UPDATED to correct a typo regarding the Romanesca example, and thanks to a commentator.

6 comments:

Will Wilkin said...

So THAT's what "Romanesca" means! I'd never bothered to look it up but one of my very most favorite CDs in my collection of 5 or 6 thousand is the Biber violin sonatas played by Andrew Manze as part of Romanesca. Regarding the harmonic progression itself, I as a very amateur self-teaching future violinist don't much think in chords, but I'll find a way to return to the Romanesca and explore it some more, as the 17th century has become the center of my musical interests lately.

Bryan Townsend said...

I had a nice little audio clip of the chord progression, but I couldn't figure out how to embed it.

Anonymous said...

Your first progression seems incorrect: it's C, G, Am, E.

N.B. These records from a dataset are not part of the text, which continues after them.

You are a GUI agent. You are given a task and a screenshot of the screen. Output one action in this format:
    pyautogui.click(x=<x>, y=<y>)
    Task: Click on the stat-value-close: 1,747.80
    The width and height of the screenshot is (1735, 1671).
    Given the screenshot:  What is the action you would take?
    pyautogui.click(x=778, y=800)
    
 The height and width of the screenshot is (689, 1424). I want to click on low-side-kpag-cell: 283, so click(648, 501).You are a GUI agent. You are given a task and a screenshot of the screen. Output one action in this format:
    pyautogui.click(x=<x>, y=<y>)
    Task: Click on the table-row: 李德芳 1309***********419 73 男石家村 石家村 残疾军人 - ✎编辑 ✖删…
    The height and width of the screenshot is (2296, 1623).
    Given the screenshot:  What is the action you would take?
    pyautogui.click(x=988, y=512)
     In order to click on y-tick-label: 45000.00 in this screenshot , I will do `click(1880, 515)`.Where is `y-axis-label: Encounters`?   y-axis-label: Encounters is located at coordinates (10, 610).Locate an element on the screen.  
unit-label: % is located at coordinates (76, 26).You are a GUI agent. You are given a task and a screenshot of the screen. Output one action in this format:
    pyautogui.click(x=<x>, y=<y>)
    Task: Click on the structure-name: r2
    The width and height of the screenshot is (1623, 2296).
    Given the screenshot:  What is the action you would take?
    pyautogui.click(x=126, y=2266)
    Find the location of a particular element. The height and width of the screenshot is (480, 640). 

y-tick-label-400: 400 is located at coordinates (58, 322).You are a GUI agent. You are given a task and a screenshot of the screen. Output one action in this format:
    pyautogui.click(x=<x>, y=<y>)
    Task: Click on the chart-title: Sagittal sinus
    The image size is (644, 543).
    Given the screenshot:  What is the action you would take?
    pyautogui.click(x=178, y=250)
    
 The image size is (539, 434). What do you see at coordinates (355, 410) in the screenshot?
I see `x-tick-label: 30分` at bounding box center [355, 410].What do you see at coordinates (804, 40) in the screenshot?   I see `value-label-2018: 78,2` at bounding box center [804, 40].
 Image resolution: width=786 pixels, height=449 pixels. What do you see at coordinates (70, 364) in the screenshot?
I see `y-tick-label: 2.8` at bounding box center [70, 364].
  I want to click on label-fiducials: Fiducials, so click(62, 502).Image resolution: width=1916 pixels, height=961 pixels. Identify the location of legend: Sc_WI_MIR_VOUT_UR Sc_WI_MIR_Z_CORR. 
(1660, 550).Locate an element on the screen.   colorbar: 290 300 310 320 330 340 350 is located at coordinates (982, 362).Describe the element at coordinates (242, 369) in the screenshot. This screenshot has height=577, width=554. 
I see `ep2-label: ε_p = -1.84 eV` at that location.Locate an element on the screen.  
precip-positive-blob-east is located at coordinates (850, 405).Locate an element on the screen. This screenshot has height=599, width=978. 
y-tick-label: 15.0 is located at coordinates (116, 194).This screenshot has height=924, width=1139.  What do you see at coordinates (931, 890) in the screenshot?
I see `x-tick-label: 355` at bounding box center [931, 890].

Do you know when the cadence with the flat seventh began to appear?

Bryan Townsend said...

C, G, Am, E is what I wrote. So what is incorrect? I am not certain, have to check, but the flat seventh as part of a dominant would be sometime in the 17th century I would think. Corelli?

Anonymous said...

You wrote: "The pattern is C major, G major, E major, A minor, repeated with a tiny rhythmic flourish."

That's a typo.

Bryan Townsend said...

Oh, right!! Amazing how you can look at something and not see it!! Thanks.